### Estratto del documento

Un recente studio ha portato alla luce una delle poche verità certe sulla vita a Machu Picchu, l’incredibile e misteriosa città perduta degli Incas. Attorno al sito archeologico, infatti, negli anni si sono susseguite tantissime congetture, tanto sulla sua effettiva natura, quanto sulla sua concreta utilità. Infatti, la città perduta si trova a circa 2.400 metri di altezza, circondata dal fiume Urubamba e da sterminate foreste vergini.



Come, quando, chi e perché abbia deciso di erigere Machu Picchu non è mai stato scoperto, ma di certo c’è che le ipotesi non sono mancate, in parte quasi tutte smentite. Originariamente si pensò che si trattava della città (anch’essa perduta) di Vilcabamba, ultimissima roccaforte degli Incas, stretti nella morsa dei conquistadores spagnoli. L’idea fu smentita e contestualmente vennero alla luce parecchi scheletri, esclusivamente femminili, che fecero supporre si trattasse di un centro per le Vergini del Sole, dedite alla produzione di beni preziosi per gli Incas. Neppure questa ipotesi convinse tutti e si iniziò a formare l’idea che Machu Picchu fosse una residenza estiva dell’ultimo imperatore Inca. Ora, però, un nuovo studio avrebbe portato alla luce una nuova evidenza.

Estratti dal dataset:
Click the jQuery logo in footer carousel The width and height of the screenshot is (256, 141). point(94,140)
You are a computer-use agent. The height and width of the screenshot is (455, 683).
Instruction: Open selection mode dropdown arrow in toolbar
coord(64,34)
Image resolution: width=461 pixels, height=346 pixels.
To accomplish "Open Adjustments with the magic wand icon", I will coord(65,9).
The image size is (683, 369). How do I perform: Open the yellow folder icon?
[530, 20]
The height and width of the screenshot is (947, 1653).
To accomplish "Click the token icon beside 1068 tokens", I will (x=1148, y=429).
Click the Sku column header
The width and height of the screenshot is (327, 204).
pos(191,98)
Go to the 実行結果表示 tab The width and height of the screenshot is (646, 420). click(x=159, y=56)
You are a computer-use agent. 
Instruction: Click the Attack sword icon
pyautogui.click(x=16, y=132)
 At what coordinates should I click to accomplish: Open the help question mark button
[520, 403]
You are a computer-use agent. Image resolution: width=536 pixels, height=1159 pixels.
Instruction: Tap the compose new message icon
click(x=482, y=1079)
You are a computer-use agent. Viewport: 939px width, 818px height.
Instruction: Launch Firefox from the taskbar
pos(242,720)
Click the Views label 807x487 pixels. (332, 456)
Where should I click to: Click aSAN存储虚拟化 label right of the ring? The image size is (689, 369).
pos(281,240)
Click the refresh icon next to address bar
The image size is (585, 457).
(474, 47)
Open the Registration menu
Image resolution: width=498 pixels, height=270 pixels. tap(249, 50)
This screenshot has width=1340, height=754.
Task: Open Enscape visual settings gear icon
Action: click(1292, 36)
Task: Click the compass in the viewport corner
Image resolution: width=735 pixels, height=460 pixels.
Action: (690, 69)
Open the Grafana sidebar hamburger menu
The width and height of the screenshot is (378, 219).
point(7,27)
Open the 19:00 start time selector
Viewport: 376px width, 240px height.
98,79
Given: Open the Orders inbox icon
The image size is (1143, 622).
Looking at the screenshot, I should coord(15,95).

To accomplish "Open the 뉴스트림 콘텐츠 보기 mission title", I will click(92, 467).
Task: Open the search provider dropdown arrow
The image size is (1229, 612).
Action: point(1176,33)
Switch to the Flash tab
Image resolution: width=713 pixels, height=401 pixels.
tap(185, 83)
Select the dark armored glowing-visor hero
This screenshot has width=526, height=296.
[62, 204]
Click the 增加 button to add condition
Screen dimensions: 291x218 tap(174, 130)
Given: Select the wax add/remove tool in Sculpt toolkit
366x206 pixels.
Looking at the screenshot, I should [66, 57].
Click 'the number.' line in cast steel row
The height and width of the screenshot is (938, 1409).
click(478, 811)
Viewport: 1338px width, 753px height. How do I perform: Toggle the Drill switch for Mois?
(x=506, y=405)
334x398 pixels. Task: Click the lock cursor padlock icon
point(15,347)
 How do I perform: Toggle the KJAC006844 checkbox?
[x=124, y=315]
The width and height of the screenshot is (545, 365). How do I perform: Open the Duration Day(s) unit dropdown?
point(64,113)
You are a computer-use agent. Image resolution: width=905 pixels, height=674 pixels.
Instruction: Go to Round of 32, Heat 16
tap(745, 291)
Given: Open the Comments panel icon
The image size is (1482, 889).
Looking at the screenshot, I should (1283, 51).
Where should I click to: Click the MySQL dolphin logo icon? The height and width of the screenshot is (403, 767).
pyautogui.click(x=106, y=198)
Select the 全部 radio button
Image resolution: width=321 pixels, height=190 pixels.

### Consegna
Prosegui il testo su Machu Picchu partendo dopo la sua ultima frase. Le voci non hanno alcun legame con il testo.

### Risposta
Lo studio sui variegati DNA di Machu Picchu

Uno studio condotto dalla Tulane University ha scoperto, infatti, che a Machu Picchu buona parte dei residenti non erano di origini Incas. I ricercatori, infatti, hanno analizzato il DNA estratto da circa 34 cadaveri sepolti nel sito archeologico, confrontandolo con quello di 36 persone che vivono (o hanno vissuto più recentemente degli Incas) nella Valle di Urubamba, scoprendo che non avevano nulla a che fare gli uni con gli altri.

Secondo le ipotesi dei ricercatori, che avvalorano l’ipotesi che Machu Picchu fosse una residenza reale, abitata da più di 750 persone nell’alta stagione, i DNA analizzati farebbero parte di persone considerate di rango inferiore ai reali. Infatti, questi erano sepolti con ceramiche poco pregiate, parecchio differenti di quelle trovate nei sepolcri dei reali. Inoltre, dalla stessa analisi è emerso come nessuno dei 34 cadaveri avesse legami di sangue con gli altri (a parte una madre e suo figlio), facendo supporre che siano arrivati a Machu Picchu singolarmente, e non come parte di un gruppo sociale. Secondo i ricercatori, i servitori degli Incas, insomma, erano persone comune prelevate da ogni parte dell’impero conquistato.